> _Your objective_
Please write out the records from the line containing "Select the UV" through the line containing "Click the chart insert icon" again, replacing "Click" with "Press" and changing nothing else. Return only those lines.

> _Material supplied_
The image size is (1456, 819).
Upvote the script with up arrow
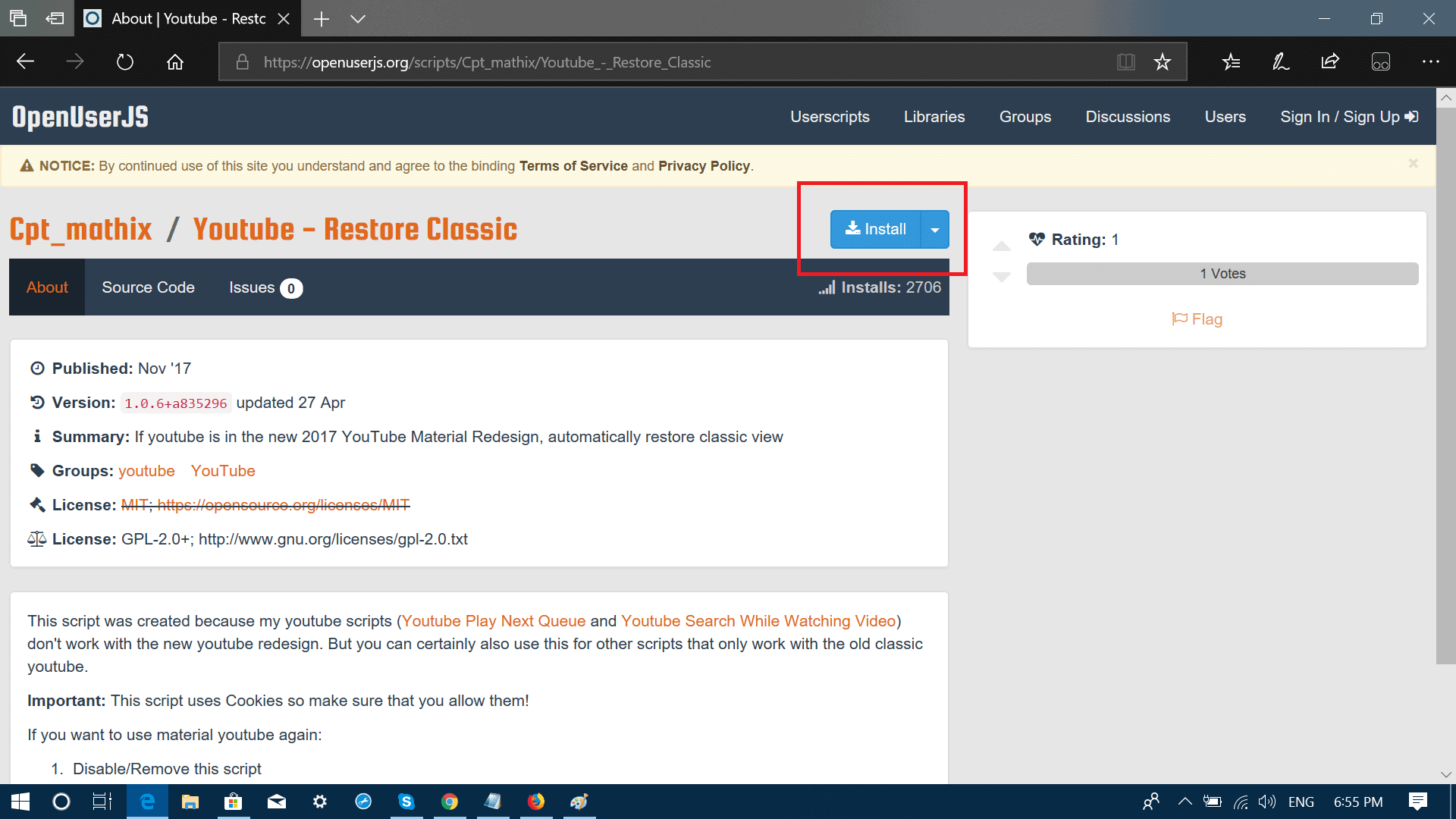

* * *

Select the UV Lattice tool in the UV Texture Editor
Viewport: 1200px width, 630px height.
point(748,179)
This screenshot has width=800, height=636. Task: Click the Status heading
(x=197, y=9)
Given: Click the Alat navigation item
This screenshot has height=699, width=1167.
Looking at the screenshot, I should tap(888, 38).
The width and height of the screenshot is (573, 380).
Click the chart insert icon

...

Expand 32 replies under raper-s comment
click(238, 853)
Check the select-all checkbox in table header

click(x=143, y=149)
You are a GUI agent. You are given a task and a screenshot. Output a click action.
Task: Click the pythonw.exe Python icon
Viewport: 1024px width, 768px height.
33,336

> _Answer to this exercise_
Select the UV Lattice tool in the UV Texture Editor
Viewport: 1200px width, 630px height.
point(748,179)
This screenshot has width=800, height=636. Task: Press the Status heading
(x=197, y=9)
Given: Press the Alat navigation item
This screenshot has height=699, width=1167.
Looking at the screenshot, I should tap(888, 38).
The width and height of the screenshot is (573, 380).
Press the chart insert icon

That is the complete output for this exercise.